South Region of Brazil
The South Region of Brazil (Portuguese: Região Sul do Brasil) is one of the five geographical regions of Brazil defined by the Brazilian Institute of Geography and Statistics in 1969. It includes the states of Paraná, Santa Catarina and Rio Grande do Sul.
|Region of Brazil|
|States||Paraná, Santa Catarina, Rio Grande do Sul|
|Largest cities||Curitiba, Porto Alegre, Joinville|
|Highest point||Pico Paraná|
|- location||Southern Brazilian Highlands, Paraná|
|- elevation||1,877 m (6,158 ft)|
|Lowest point||Sea level|
|- elevation||0 m (0 ft)|
|Area||576,774.31 km² (222,694 sq mi)|
|Population||29,439,773 (1 January 2016) |
|Density||51 /km² (132 /sq mi)|
The South Region has an area of 576,774.31 km2 (222,693.81 sq mi), the smallest region of the country.

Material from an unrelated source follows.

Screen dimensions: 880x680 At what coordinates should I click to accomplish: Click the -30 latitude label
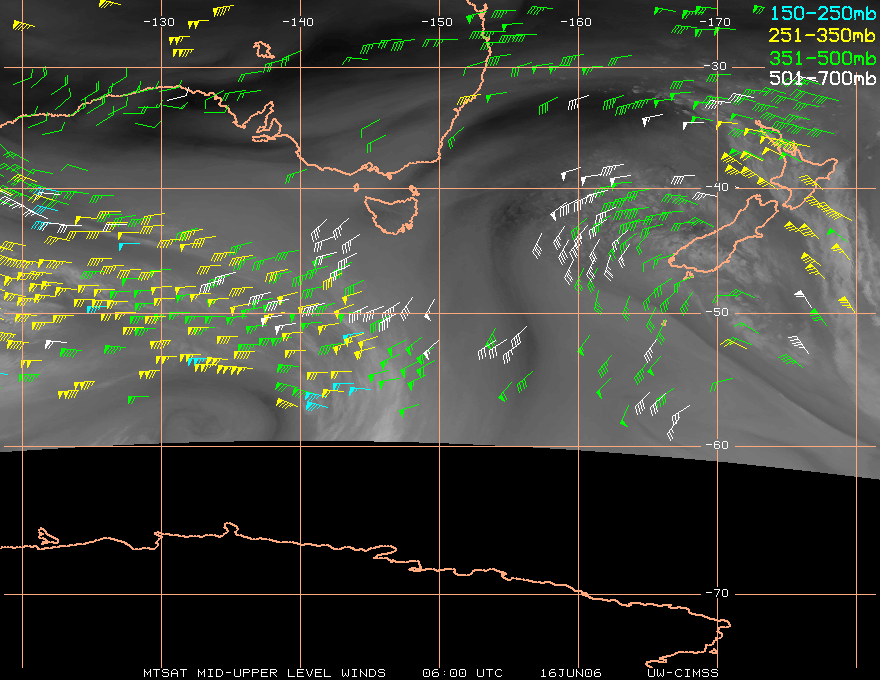pyautogui.click(x=716, y=66)

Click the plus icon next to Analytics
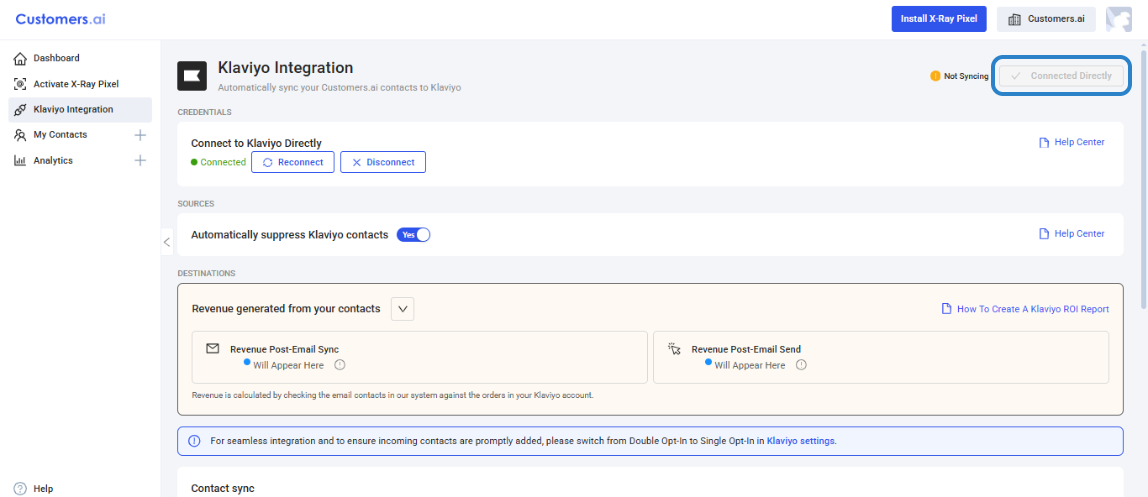(x=140, y=161)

It is the only region of Brazil located outside the tropical zone, with clear variations about the seasons. In winter there are frosts and rarely snow. The relief is just a bit hilly, with a predominance of a large plateau, in general low.
The rivers of the southern region are availed for navigation, irrigation agriculture, urban water supply and power generation. The most important rivers are voluminous and have great hydroelectric potential. The Itaipu Dam, on the Parana River, is exploring the potential for power generation in the region. This operation allows the South and the Southeast an increasing use of electricity for domestic and industrial use.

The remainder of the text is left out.